La Fundamentación Matemática
Comenzamos con la ecuación general de conducción térmica, una declaración de la conservación continua de la energía dentro de un medio físico:
$$\frac{\partial}{\partial x} \left( k \frac{\partial u}{\partial x} \right) + \frac{\partial}{\partial y} \left( k \frac{\partial u}{\partial x} \right) + \frac{\partial}{\partial z} \left( k \frac{\partial u}{\partial z} \right) = c \rho \frac{\partial u}{\partial t}$$
Aquí, $u(x, y, z, t)$ representa la distribución de temperatura, mientras que $k$, $c$ y $\rho$ representan las propiedades físicas del medio. Aunque esta ecuación es hermosa, sus coeficientes variables la hacen a menudo intratable analíticamente.

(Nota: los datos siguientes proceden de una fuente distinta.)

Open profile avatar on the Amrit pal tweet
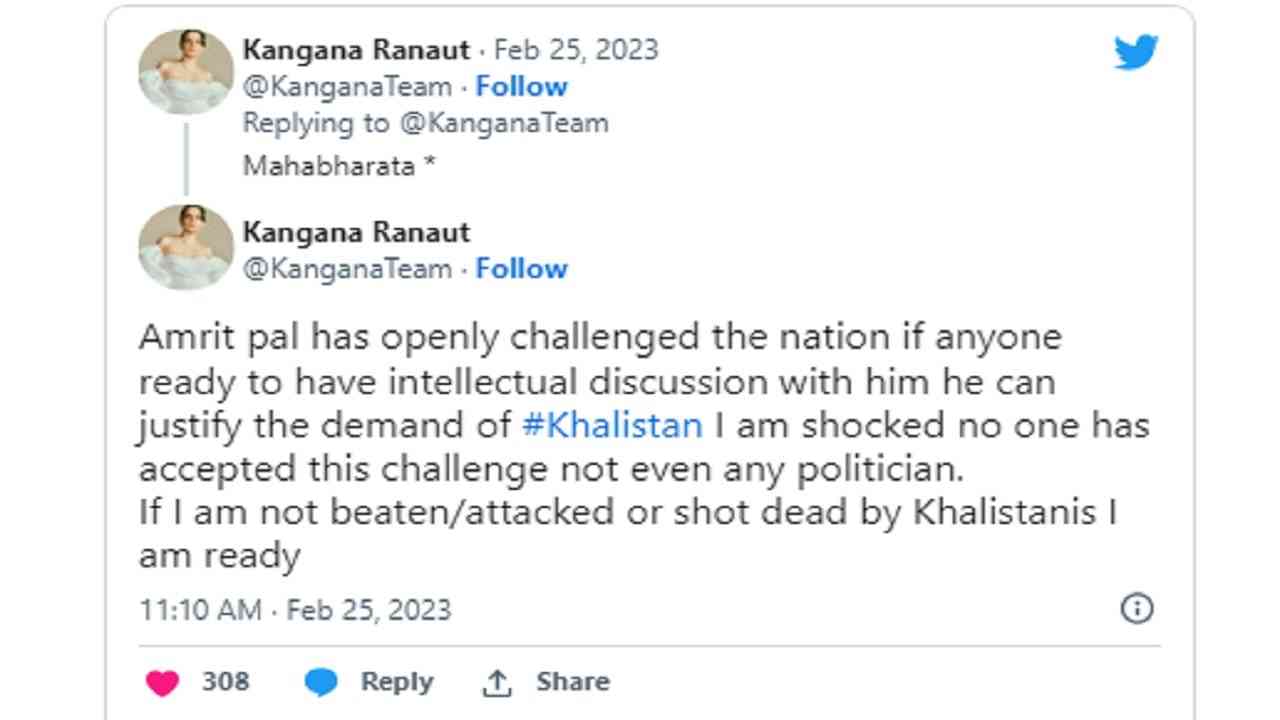 tap(186, 247)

La Simplificación de la Isotropía
Para cruzar el puente hacia la computación, empleamos una restricción simplificadora principal: la suposición de un cuerpo isotrópico.

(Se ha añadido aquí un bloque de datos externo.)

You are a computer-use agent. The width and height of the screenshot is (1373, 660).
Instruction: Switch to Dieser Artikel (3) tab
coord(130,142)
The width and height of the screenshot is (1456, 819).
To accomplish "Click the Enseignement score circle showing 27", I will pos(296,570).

Un cuerpo es isotrópico si la conductividad térmica en cada punto del cuerpo es independiente de la dirección del flujo de calor a través de ese punto.

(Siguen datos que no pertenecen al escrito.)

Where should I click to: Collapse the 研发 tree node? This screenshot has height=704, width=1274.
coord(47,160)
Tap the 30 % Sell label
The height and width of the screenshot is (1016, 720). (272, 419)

Bajo esta suposición, $k$ se convierte en una constante respecto a las derivadas espaciales, lo que nos permite simplificar la ley gobernante en la bien conocida forma de Laplaciano:
$$\frac{\partial^2 u}{\partial x^2} + \frac{\partial^2 u}{\partial y^2} + \frac{\partial^2 u}{\partial z^2} = \frac{c \rho}{k} \frac{\partial u}{\partial t}$$
El Puente hacia la Realidad
Considera un largo y delgado cilindro de cobre de longitud $l$. Aunque el cálculo nos permite escribir la elegante ecuación diferencial parcial de segundo orden para su distribución de temperatura, cualquier variación en el entorno del cilindro o en su fuente interna de calor hace que una solución con lápiz y papel sea casi imposible. El cambio hacia la computación se impone por la necesidad de resolver estas ecuaciones sobre geometrías del mundo real que carecen de soluciones analíticas cerradas.